_WRITTEN INSTRUCTION:_ Pull every line out of the entries below and reproduce each one word for word, in the same order.

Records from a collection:
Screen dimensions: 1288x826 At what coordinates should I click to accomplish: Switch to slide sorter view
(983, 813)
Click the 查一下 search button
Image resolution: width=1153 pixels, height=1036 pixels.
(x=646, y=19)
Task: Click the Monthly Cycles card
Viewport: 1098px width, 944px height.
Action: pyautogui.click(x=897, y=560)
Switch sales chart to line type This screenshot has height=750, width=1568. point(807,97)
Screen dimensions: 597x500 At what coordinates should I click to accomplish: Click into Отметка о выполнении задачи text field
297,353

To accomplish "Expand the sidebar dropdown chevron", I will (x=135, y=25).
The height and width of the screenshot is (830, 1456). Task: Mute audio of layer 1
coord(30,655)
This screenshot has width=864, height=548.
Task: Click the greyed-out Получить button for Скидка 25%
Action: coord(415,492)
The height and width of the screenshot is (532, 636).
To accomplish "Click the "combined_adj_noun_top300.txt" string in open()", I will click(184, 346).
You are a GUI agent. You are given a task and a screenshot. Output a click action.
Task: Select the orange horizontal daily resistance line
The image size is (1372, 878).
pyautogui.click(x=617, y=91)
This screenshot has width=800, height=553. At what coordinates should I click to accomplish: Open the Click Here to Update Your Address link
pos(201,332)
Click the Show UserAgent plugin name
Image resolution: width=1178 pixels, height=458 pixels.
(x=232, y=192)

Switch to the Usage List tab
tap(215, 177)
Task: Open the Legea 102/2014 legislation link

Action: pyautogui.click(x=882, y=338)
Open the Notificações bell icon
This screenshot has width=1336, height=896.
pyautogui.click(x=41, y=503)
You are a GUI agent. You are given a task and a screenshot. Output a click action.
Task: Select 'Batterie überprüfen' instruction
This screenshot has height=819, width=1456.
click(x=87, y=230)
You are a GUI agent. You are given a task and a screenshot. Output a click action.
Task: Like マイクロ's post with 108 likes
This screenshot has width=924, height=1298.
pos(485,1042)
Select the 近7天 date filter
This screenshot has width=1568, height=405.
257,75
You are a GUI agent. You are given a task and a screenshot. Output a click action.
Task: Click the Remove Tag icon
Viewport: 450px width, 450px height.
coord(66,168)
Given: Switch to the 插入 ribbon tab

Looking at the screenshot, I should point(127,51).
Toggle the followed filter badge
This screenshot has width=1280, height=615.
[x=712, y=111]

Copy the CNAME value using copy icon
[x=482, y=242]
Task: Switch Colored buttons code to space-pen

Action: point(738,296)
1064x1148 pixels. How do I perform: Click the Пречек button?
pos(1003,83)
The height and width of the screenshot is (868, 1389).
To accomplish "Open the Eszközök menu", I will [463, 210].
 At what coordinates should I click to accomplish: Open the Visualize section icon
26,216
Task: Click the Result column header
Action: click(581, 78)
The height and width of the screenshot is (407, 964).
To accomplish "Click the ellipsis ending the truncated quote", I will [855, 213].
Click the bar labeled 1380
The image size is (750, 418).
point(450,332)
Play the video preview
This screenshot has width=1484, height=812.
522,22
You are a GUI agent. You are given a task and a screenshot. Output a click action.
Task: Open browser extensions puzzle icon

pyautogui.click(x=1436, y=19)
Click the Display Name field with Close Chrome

_RESULT:_
Screen dimensions: 1288x826 At what coordinates should I click to accomplish: Switch to slide sorter view
(983, 813)
Click the 查一下 search button
Image resolution: width=1153 pixels, height=1036 pixels.
(x=646, y=19)
Task: Click the Monthly Cycles card
Viewport: 1098px width, 944px height.
Action: pyautogui.click(x=897, y=560)
Switch sales chart to line type This screenshot has height=750, width=1568. point(807,97)
Screen dimensions: 597x500 At what coordinates should I click to accomplish: Click into Отметка о выполнении задачи text field
297,353

To accomplish "Expand the sidebar dropdown chevron", I will (x=135, y=25).
The height and width of the screenshot is (830, 1456). Task: Mute audio of layer 1
coord(30,655)
This screenshot has width=864, height=548.
Task: Click the greyed-out Получить button for Скидка 25%
Action: coord(415,492)
The height and width of the screenshot is (532, 636).
To accomplish "Click the "combined_adj_noun_top300.txt" string in open()", I will click(184, 346).
You are a GUI agent. You are given a task and a screenshot. Output a click action.
Task: Select the orange horizontal daily resistance line
The image size is (1372, 878).
pyautogui.click(x=617, y=91)
This screenshot has width=800, height=553. At what coordinates should I click to accomplish: Open the Click Here to Update Your Address link
pos(201,332)
Click the Show UserAgent plugin name
Image resolution: width=1178 pixels, height=458 pixels.
(x=232, y=192)

Switch to the Usage List tab
tap(215, 177)
Task: Open the Legea 102/2014 legislation link

Action: pyautogui.click(x=882, y=338)
Open the Notificações bell icon
This screenshot has width=1336, height=896.
pyautogui.click(x=41, y=503)
You are a GUI agent. You are given a task and a screenshot. Output a click action.
Task: Select 'Batterie überprüfen' instruction
This screenshot has height=819, width=1456.
click(x=87, y=230)
You are a GUI agent. You are given a task and a screenshot. Output a click action.
Task: Like マイクロ's post with 108 likes
This screenshot has width=924, height=1298.
pos(485,1042)
Select the 近7天 date filter
This screenshot has width=1568, height=405.
257,75
You are a GUI agent. You are given a task and a screenshot. Output a click action.
Task: Click the Remove Tag icon
Viewport: 450px width, 450px height.
coord(66,168)
Given: Switch to the 插入 ribbon tab

Looking at the screenshot, I should point(127,51).
Toggle the followed filter badge
This screenshot has width=1280, height=615.
[x=712, y=111]

Copy the CNAME value using copy icon
[x=482, y=242]
Task: Switch Colored buttons code to space-pen

Action: point(738,296)
1064x1148 pixels. How do I perform: Click the Пречек button?
pos(1003,83)
The height and width of the screenshot is (868, 1389).
To accomplish "Open the Eszközök menu", I will [463, 210].
 At what coordinates should I click to accomplish: Open the Visualize section icon
26,216
Task: Click the Result column header
Action: click(581, 78)
The height and width of the screenshot is (407, 964).
To accomplish "Click the ellipsis ending the truncated quote", I will [855, 213].
Click the bar labeled 1380
The image size is (750, 418).
point(450,332)
Play the video preview
This screenshot has width=1484, height=812.
522,22
You are a GUI agent. You are given a task and a screenshot. Output a click action.
Task: Open browser extensions puzzle icon

pyautogui.click(x=1436, y=19)
Click the Display Name field with Close Chrome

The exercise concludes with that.